Why does it drive to these places? Because in order to enact the fear I have I have to try to present the complex ambivalent cultural (political) components that aid and abet the fear. Beyond presenting them, my desire to work through (as in both via proxy and vain hope to resolve) the staged predicaments requires different coping strategies, disguised here as a poetics. Or is that the other way ‘round? Bananas.
And just to show I ain’t paranoid, that I’m not imagining things, Mary Gustoff, CEO of Brasskey Keepsakes shows up poem-side to hie off “Lil Monkey,” a black doll sold at Costco until those irate protestors wrecked everything. A reverse Elizabeth Eckford moment? Also bananas.
The child(ren) in danger. A particular terror for the parent(s). The black child(ren) in danger? The terror is enhanced by racism’s ability to turn children into adults and adults into children into monkeys into gorillas. There is a moment coming when my toddler twins, cuh-yoot now, will become, to a spectator, monsters. Kongs. Their monstrosity may be argued on TV by GROWN UPS with considerable resources marshaled to confirm it. It has nothing to do with who my children are. Nothing. And NOTHING. It has everything to do with what that nice lady remarking on my daughter’s eyelashes (how they curl!) might feel some Tuesday in twelve years. What some guy with a gun decides about my son. Ask Trayvon’s parents, Emmet’s, Elizabeth’s, Latasha’s. Who cries over a dead monkey? Who listens to a living one? How do you write about your children (personal) when their innocence can be easily rendered immaterial (political) by the culture they live in?
To see the personal in its continuity with the political is to see the infrastructure of our social interaction, the social interactions that lead to the “private” lyrical moment. In other words, it’s to “see.” The introspective is in the mind, in the individual who is in the society. Run! Try! But the poem you write and post on that site, in that journal, in that book is a part of the exchange. The political.
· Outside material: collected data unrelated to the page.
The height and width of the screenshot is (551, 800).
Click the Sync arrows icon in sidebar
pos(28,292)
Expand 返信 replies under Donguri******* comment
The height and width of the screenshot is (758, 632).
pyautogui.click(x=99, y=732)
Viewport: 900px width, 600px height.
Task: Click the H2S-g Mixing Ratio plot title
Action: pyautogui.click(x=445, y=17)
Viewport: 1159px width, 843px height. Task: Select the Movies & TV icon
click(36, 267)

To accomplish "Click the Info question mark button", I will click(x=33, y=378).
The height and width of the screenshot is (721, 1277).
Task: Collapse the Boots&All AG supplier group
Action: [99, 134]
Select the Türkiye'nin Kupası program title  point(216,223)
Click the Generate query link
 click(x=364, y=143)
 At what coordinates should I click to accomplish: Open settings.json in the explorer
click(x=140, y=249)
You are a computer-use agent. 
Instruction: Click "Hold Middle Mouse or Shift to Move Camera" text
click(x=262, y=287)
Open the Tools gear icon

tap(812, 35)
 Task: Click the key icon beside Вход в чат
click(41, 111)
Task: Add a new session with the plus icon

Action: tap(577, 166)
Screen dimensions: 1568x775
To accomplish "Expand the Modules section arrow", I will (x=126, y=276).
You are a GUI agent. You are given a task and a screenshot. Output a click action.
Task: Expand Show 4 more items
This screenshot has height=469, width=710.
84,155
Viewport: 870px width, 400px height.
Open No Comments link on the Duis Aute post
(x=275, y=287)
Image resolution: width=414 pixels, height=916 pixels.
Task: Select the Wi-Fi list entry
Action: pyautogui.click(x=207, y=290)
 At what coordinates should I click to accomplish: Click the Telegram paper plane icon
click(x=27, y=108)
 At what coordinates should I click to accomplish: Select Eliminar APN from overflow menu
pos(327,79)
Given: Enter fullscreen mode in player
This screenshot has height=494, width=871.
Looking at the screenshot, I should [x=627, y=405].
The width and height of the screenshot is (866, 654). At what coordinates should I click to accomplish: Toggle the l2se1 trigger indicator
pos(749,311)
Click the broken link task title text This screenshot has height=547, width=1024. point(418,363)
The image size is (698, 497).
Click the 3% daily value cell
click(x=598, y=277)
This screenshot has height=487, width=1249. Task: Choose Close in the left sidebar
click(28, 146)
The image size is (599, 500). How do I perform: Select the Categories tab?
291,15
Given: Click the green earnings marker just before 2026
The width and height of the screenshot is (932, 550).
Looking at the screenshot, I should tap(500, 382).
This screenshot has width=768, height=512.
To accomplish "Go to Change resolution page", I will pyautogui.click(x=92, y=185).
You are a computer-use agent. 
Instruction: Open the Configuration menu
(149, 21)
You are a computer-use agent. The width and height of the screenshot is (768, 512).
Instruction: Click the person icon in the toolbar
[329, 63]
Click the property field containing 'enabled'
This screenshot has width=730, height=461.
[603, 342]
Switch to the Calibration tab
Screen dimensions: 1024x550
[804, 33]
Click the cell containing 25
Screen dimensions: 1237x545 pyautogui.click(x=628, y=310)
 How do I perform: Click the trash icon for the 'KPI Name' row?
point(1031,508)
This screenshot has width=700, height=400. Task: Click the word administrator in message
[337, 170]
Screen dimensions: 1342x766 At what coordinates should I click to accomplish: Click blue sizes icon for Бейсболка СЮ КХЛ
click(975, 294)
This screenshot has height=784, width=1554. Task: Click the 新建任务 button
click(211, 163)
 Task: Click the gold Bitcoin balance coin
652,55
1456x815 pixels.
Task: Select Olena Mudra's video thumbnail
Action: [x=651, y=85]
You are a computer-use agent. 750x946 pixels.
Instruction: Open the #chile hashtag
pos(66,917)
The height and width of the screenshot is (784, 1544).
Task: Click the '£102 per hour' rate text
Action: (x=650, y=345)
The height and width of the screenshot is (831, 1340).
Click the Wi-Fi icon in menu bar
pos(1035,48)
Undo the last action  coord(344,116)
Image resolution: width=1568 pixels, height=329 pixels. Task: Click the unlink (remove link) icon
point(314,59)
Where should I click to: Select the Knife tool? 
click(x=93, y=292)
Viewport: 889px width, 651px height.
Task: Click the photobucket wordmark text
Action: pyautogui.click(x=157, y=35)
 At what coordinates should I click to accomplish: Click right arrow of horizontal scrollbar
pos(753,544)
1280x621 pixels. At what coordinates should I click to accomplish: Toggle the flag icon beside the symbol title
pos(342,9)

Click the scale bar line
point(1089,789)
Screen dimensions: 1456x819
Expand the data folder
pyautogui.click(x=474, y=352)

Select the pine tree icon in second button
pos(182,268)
This poem makes no effort to separate the political from the personal. Because hearing no/seeing no/speaking no evil (I know, bananas!) is no charm, no way toward transcending them, just a deafness, blindness, muteness. Why be senseless as the racism? Well, it could make it easier for my wife and me to buy sock monkeys at Costco. “Yoo-hoo-oo. I wanna be like. . . ."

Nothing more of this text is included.